**Task requirements:** Pictures do not belong in the copy. Write out exactly the lines from the one containing "This screenshot has width=669, height=457." through the end of the data.

**Extracted records:**
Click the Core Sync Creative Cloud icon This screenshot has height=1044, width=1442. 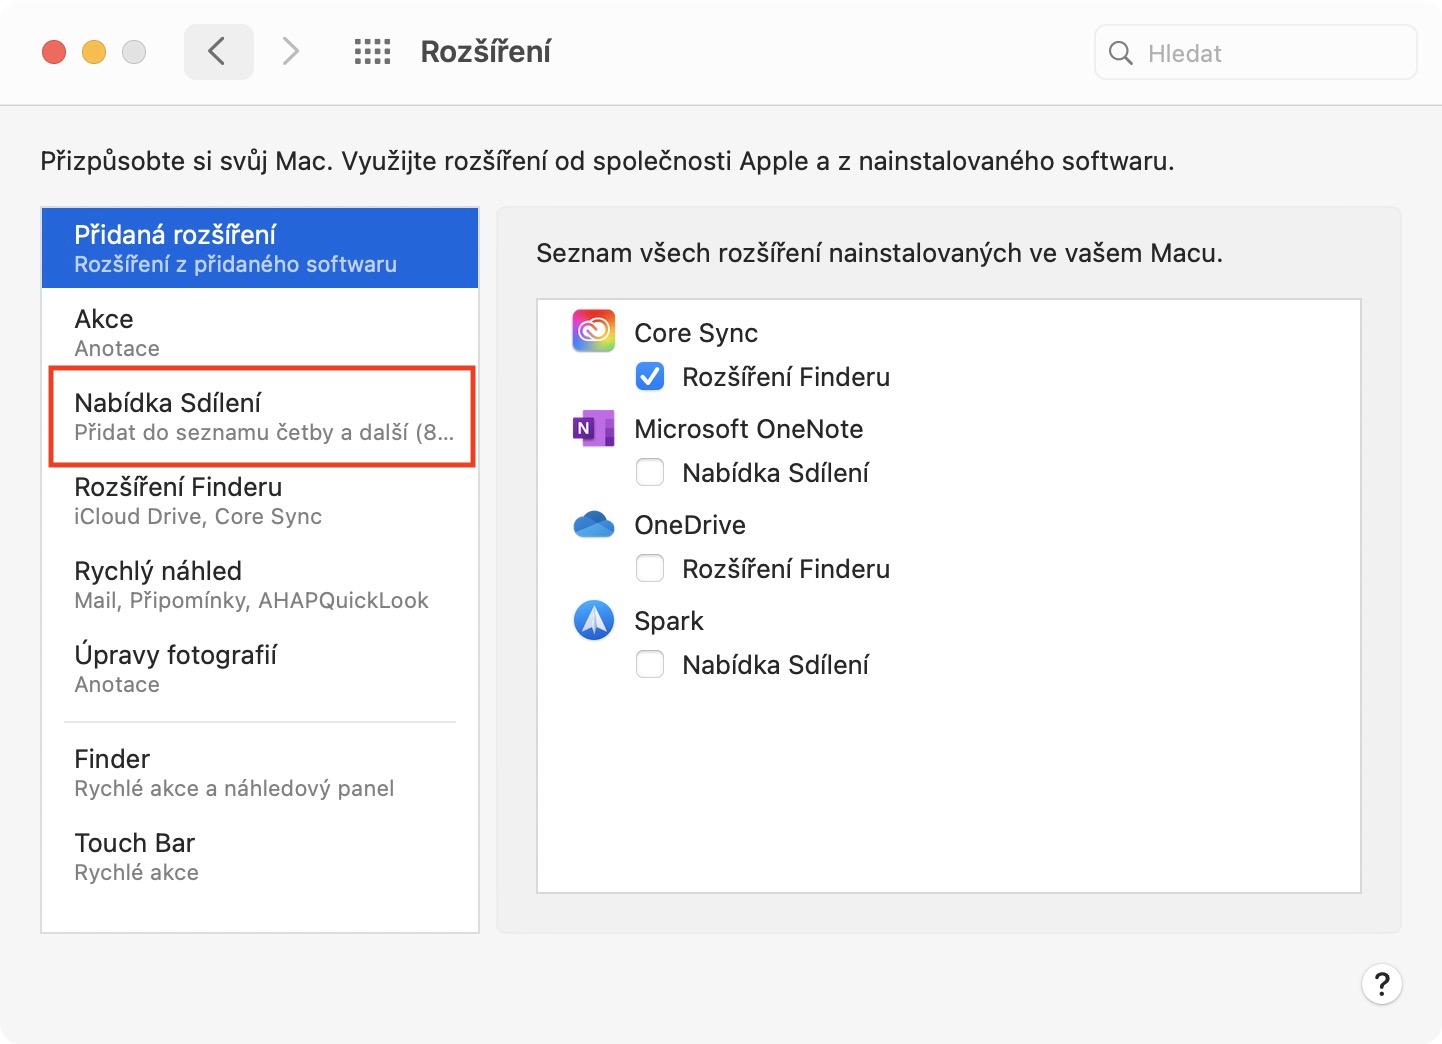click(594, 331)
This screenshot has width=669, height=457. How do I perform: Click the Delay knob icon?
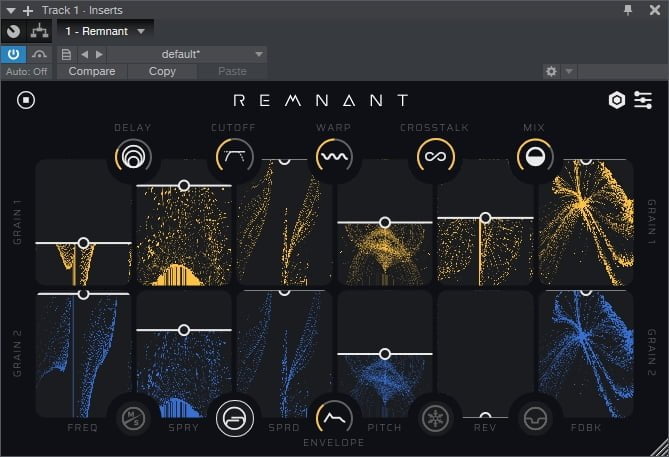[132, 157]
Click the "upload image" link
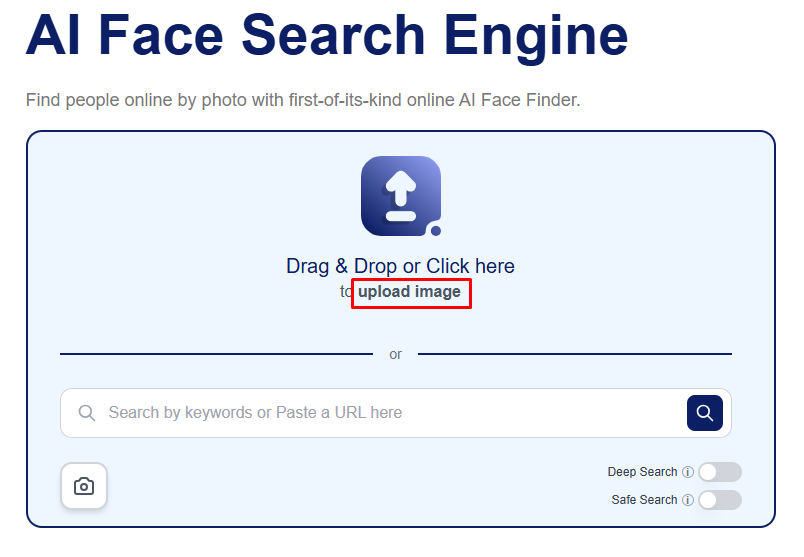This screenshot has width=804, height=557. (x=410, y=292)
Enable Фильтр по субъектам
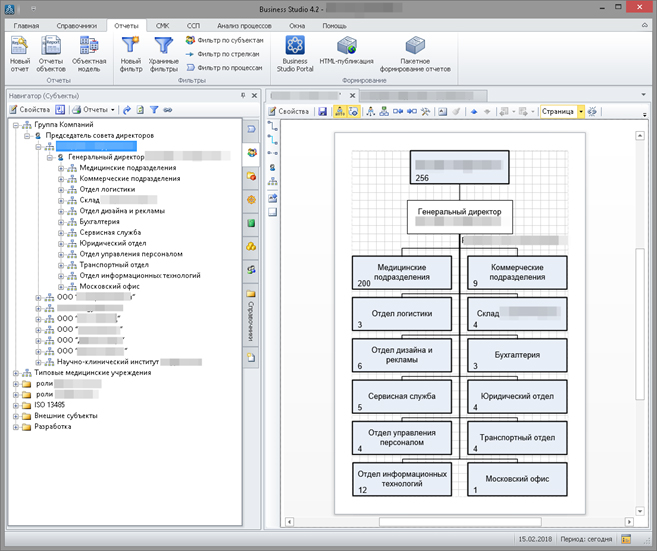Screen dimensions: 657x551 click(223, 40)
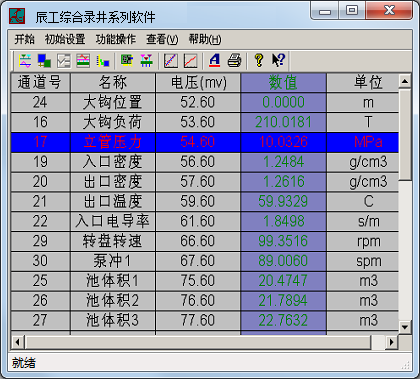This screenshot has width=420, height=380.
Task: Click the 电压(mv) column header
Action: point(198,82)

**Exercise response:**
This screenshot has width=669, height=457. How do I perform: Click the Delay knob icon?
[132, 157]
Click the "upload image" link
This screenshot has width=804, height=557. (x=410, y=292)
Enable Фильтр по субъектам
Screen dimensions: 657x551 click(223, 40)
This screenshot has width=420, height=380.
Task: Click the 电压(mv) column header
Action: point(198,82)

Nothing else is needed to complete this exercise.